Néanmoins, la commune du Mas ne fait pas partie du plan de neutralisation des multiplexeurs GMUX d'Orange. La réponse viendra donc du projet porté par le département dans le cadre du plan France Très Haut Débit. Ce projet prévoit la couverture en fibre optique de l'ensemble du département, y compris de la commune du Mas, selon un calendrier dont il a la maîtrise.

Dans ce cadre, le Gouvernement ne peut que vous encourager, madame la sénatrice, à solliciter les services du conseil général des Alpes-Maritimes, mais il reste bien entendu, de même que la mission France Très Haut Débit, à votre disposition.

M. le président. La parole est à Mme Dominique Estrosi Sassone.

Mme Dominique Estrosi Sassone. Je vous remercie de ces réponses, madame la secrétaire d'État.

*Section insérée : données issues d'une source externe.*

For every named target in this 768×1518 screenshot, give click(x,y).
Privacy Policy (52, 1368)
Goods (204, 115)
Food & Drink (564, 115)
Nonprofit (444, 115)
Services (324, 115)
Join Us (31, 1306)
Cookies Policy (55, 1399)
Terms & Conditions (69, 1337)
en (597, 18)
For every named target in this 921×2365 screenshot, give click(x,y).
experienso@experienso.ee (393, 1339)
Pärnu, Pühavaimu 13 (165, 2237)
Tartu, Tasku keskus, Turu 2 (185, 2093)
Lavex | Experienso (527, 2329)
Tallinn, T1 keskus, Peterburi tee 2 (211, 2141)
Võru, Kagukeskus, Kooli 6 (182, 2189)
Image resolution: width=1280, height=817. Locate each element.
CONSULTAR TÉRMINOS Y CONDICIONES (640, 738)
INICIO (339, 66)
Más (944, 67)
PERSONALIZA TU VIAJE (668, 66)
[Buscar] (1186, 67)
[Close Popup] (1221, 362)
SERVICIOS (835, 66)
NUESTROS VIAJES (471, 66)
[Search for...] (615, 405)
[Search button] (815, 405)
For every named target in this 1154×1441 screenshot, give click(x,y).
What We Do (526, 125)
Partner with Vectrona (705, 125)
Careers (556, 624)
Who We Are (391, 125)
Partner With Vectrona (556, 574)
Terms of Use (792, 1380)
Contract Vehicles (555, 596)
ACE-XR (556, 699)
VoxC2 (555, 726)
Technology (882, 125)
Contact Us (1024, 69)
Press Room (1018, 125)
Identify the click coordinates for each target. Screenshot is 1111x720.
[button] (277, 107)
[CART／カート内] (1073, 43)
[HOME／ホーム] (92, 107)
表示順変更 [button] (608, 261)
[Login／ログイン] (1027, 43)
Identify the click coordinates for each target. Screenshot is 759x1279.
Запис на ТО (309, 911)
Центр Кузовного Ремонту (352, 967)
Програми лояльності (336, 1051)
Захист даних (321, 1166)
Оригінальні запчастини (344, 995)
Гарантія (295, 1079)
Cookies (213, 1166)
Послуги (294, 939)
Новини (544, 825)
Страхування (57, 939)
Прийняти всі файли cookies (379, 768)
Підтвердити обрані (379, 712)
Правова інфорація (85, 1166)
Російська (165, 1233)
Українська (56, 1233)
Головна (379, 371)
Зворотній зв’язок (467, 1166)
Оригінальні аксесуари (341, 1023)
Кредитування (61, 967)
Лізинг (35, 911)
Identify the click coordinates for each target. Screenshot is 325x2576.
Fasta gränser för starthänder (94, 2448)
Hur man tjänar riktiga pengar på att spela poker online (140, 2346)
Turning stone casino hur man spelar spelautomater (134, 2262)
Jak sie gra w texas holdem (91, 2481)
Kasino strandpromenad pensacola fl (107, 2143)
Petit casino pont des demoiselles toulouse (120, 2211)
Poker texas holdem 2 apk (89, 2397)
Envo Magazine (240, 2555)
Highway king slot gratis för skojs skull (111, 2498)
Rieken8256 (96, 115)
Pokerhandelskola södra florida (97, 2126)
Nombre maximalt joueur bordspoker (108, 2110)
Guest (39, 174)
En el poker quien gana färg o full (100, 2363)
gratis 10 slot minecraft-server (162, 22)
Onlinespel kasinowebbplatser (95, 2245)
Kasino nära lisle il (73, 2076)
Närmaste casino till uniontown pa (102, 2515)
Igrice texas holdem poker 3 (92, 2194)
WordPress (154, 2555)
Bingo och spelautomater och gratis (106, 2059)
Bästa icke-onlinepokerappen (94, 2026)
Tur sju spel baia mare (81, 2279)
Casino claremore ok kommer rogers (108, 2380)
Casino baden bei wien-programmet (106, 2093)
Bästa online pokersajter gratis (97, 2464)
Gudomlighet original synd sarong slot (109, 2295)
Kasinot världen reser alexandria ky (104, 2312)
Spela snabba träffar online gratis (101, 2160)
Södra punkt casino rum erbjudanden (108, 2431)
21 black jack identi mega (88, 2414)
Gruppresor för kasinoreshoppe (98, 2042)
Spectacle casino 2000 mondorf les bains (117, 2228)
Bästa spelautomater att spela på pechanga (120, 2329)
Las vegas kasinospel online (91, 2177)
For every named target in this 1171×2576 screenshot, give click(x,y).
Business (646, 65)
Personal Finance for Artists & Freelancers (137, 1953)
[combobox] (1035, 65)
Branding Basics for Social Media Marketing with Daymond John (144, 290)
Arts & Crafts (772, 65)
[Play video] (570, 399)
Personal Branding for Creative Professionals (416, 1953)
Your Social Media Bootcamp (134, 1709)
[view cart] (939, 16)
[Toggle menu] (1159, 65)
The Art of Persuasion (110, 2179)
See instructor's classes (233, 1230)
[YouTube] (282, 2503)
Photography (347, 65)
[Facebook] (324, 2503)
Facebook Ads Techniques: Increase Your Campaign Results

Bien évidemment, le conseil général des Alpes-Maritimes s'est saisi de ce projet de réduction de la fracture numérique, en se fixant pour objectif très ambitieux l'uniformisation des connexions à l'horizon 2020.

Cependant, ce schéma a un coût, qui, selon l'estimation du conseil général, est de 140 millions à 180 millions d'euros.

Je souhaite donc que l'État accompagne le conseil général des Alpes-Maritimes. Celui-ci financera une partie de l'équipement nécessaire pour couvrir les communes non encore couvertes par le très haut débit, mais il est impératif que l'État soit présent financièrement à ses côtés. D'autres sources de financement seront également bienvenues. Nous avons ainsi sollicité l'aide de la région Provence-Alpes-Côte d'Azur et de l'Union européenne.